Therefore, addressing the question of biomarkers in inpatient population suffering MDD and whether improvement can be accomplished in only 3 weeks is a critical question with very direct impact and translation to clinical care.

HYPOTHESES:

1. Response to an index course of accelerated Left-iTBS 3 treatments per day will be associated with associated with increased activation of frontal regions in functional Near Infrared Spectroscopy (fNIRS) and electroencephalogram (EEG) (increase cerebral blood flow to left DLPFC, and decrease in alpha power in left DLPFC), and decrease of inflammatory biomarkers.

2. Depression scores on Hamilton Depression Ration Scale (HDRS)-17 will decrease by at the end of second week of treatment, in 50% of the sample.

OBJECTIVES:

1. To investigate neurophysiological and inflammatory biomarkers in inpatients with depression treated with accelerated rTMS.
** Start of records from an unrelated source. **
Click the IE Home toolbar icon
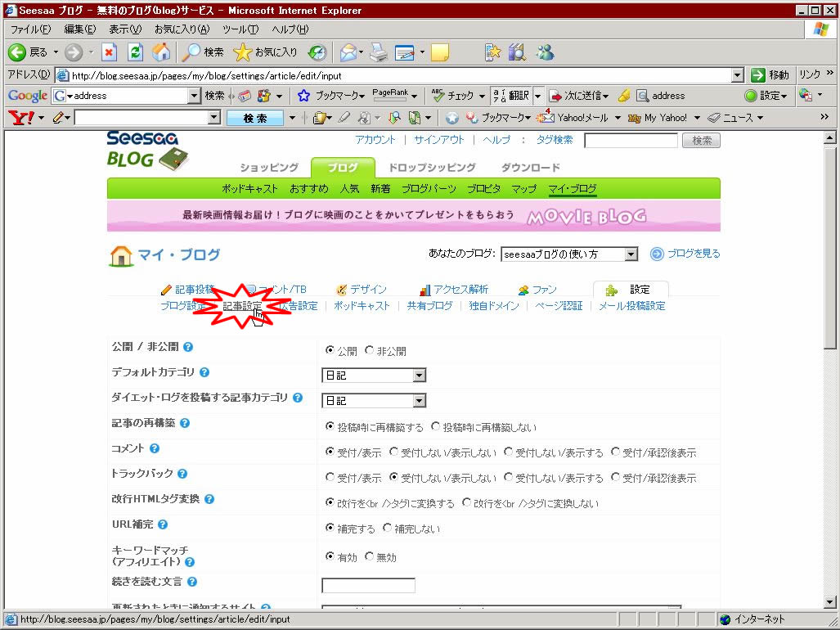The height and width of the screenshot is (630, 840). click(161, 52)
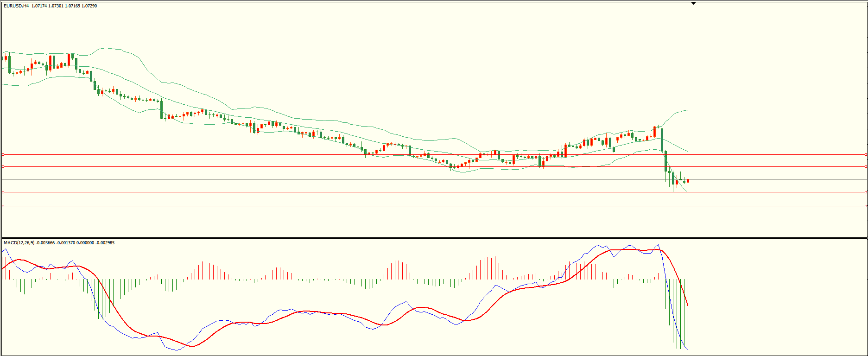Click the MACD(12,26,9) indicator label

coord(19,242)
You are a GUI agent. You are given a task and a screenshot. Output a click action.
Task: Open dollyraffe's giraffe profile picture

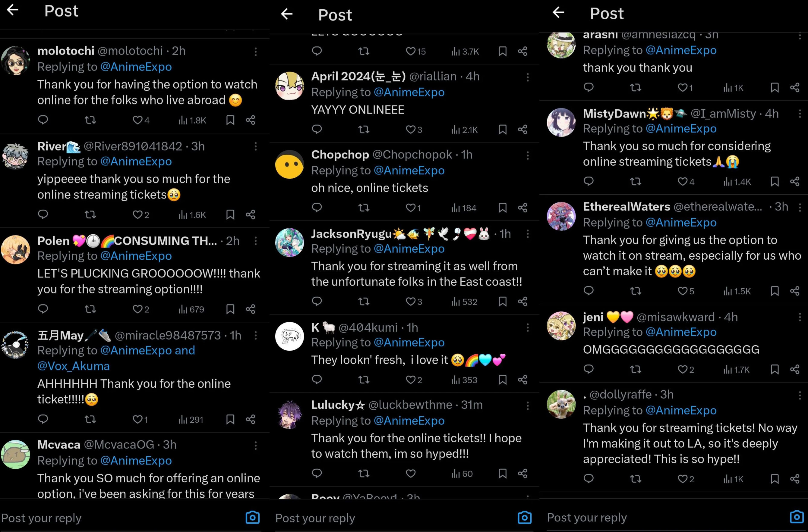561,404
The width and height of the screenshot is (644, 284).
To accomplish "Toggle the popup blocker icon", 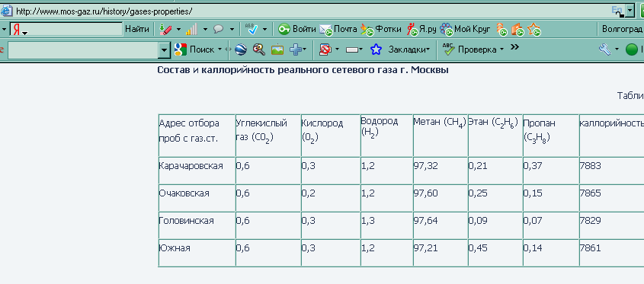I will tap(325, 49).
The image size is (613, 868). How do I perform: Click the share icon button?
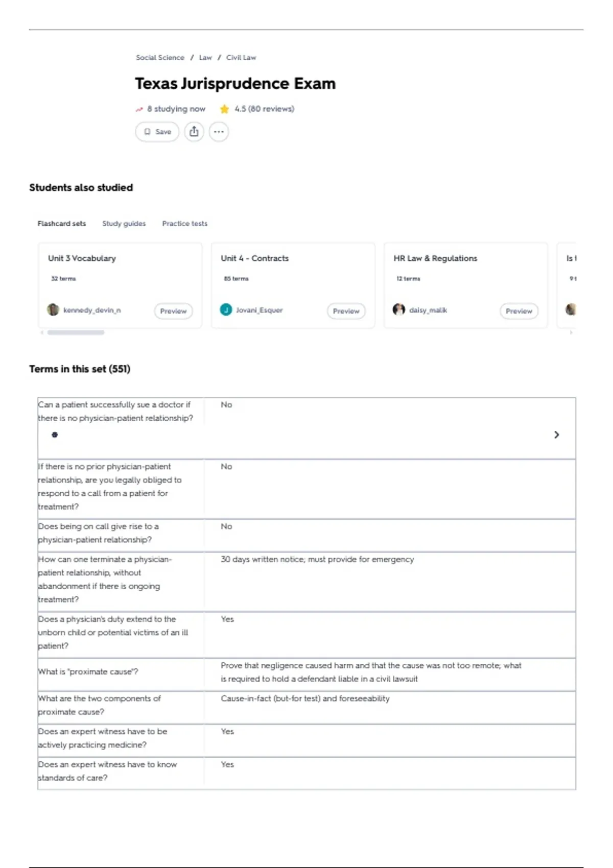[x=194, y=132]
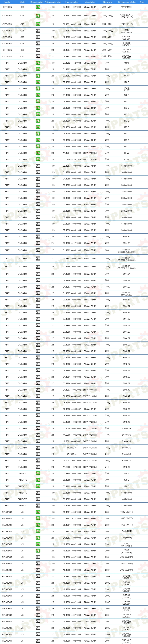Viewport: 148px width, 644px height.
Task: Click the Nadwozie column header
Action: (108, 2)
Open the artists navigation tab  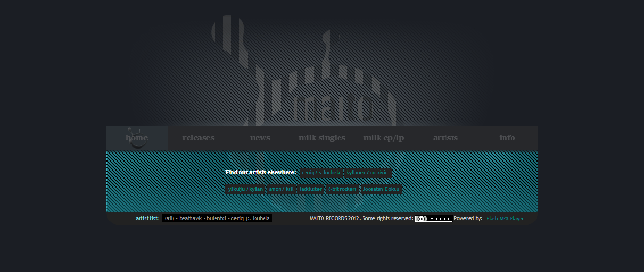click(446, 138)

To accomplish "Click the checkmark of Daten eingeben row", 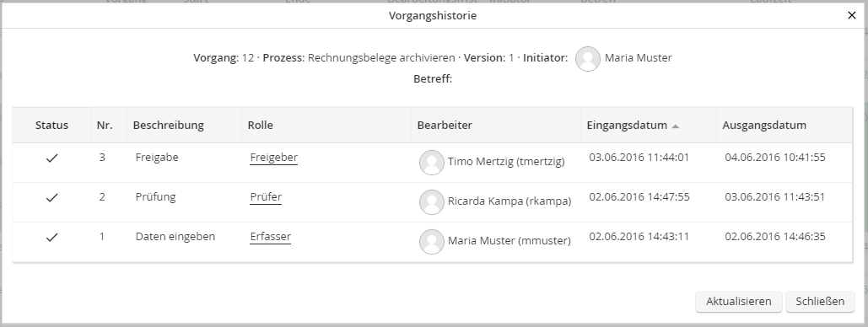I will click(x=52, y=238).
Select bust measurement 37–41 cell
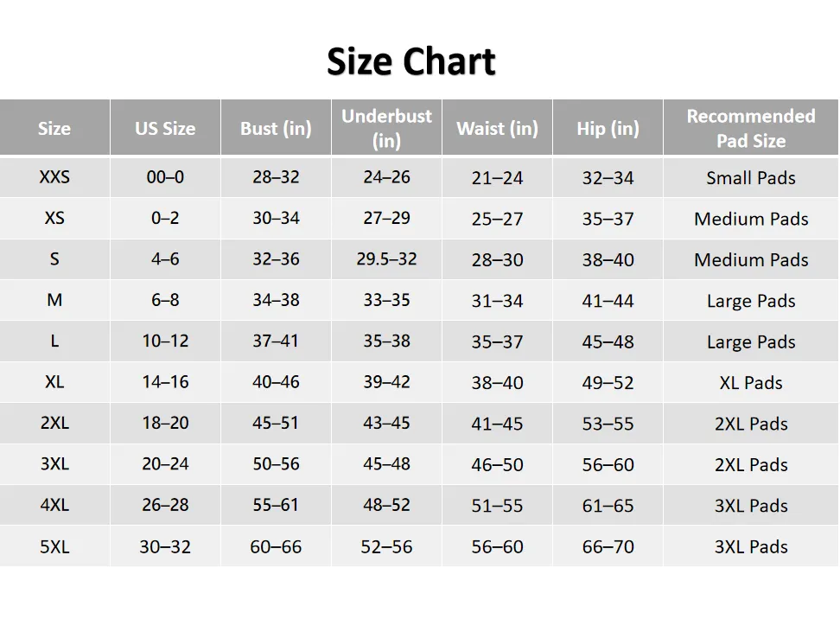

2. To investigate the speed in reduction of symptoms to accelerated rTMS in MDD in inpatient setting.

PROCEDURES:

The entire study will recruit a total of 50 inpatients. Patients meeting symptomatic criteria for a depressive episode will receive Left-iTBS 3 treatments per day, 45 to 1 hour apart, for a total of 20 consecutive days. Patients will undergo motor threshold testing to determine the appropriate site and strength of stimulation according to standard methods then begin treatment. Measure will also include electroencephalography (EEG), near infrared spectroscopy (fNIRS), a blood draw, and cognitive testing, questionnaires. The treatment phase will last 20 days. Treatment will be administered daily in the morning (60 treatments total).

Conditions

Depression

Keywords

rTMS; Depression; Theta Burst Stimulation; Inpatients; Biomarkers

Study Design

• Allocation Method: NA
• Intervention Model: SINGLE_GROUP
• Primary Study Purpose: DIAGNOSTIC
• Blinding Strategy: NONE

Study Groups

Intermittent Theta burst stimulation.

Procedure: repetitive transcranial magnetic stimulation (iTBS) to the left Dorsolateral Prefrontal Cortex; 3 sessions per day, for 20 days.

Group Type: OTHER

repetitive transcranial magnetic stimulation (MagPro X100).

Intervention Type: DEVICE

accelerated rTMS.

Intermittent Theta burst stimulation ( iTBS)

Intervention Type: DEVICE

Interventions

repetitive transcranial magnetic stimulation (MagPro X100).

accelerated rTMS.

Intervention Type: DEVICE

Intermittent Theta burst stimulation ( iTBS)

Intervention Type: DEVICE

Eligibility Criteria

Inclusion Criteria

1. are inpatients at the time of enrolment;

2. are capable to consent to treatment;

3. are experiencing a major depressive episode that is deemed as the principal concern during the current admission; (3.1) Those who are experiencing a bipolar depressive episode, are on a mood stabilizer;

4. are between the ages of 19 and 65 years;

5. have a score >= 18 on the HDRS-17 item within 2-days prior to initiating TBS;

6. have had no increase or initiation of antidepressant medication in the 4 weeks prior to initiation of TMS (according to clinical judgment);

7. able to adhere to the treatment schedule;

8. pass the TMS adult safety screening (TASS) questionnaire.

Exclusion Criteria

1. have a history of substance dependence or abuse within the last 3 months;

2. have a concomitant major unstable medical illness, cardiac pacemaker or implanted medication pump;

3. have active suicidal intent;

4. are experiencing psychosis;

5. are pregnant;

6. have failed a course of electroconvulsive therapy in the current depressive episode or previous episode;

7. have received rTMS for any previous indication due to the potential compromise of expectancy effects;

8. have any significant neurological disorder or insult including, but not limited to: any condition likely to be associated with increased intracranial pressure, space occupying brain lesion, history of epilepsy, cerebral aneurysm, Huntington's chorea, multiple sclerosis, significant head trauma with loss of consciousness for greater than 5 minutes;

9. have an intracranial implant (e.g., aneurysm clips, shunts, stimulators, cochlear implants, or electrodes) or any other metal object within or near the head, excluding the mouth, that cannot be safely removed

10. have a clinically significant laboratory abnormality, in the opinion of the one of the principal investigators;

11. are currently (or in the last 4 weeks) taking lorazepam greater than 4 mg daily (or equivalent) or currently taking any dose of an anticonvulsant (those with unipolar depression).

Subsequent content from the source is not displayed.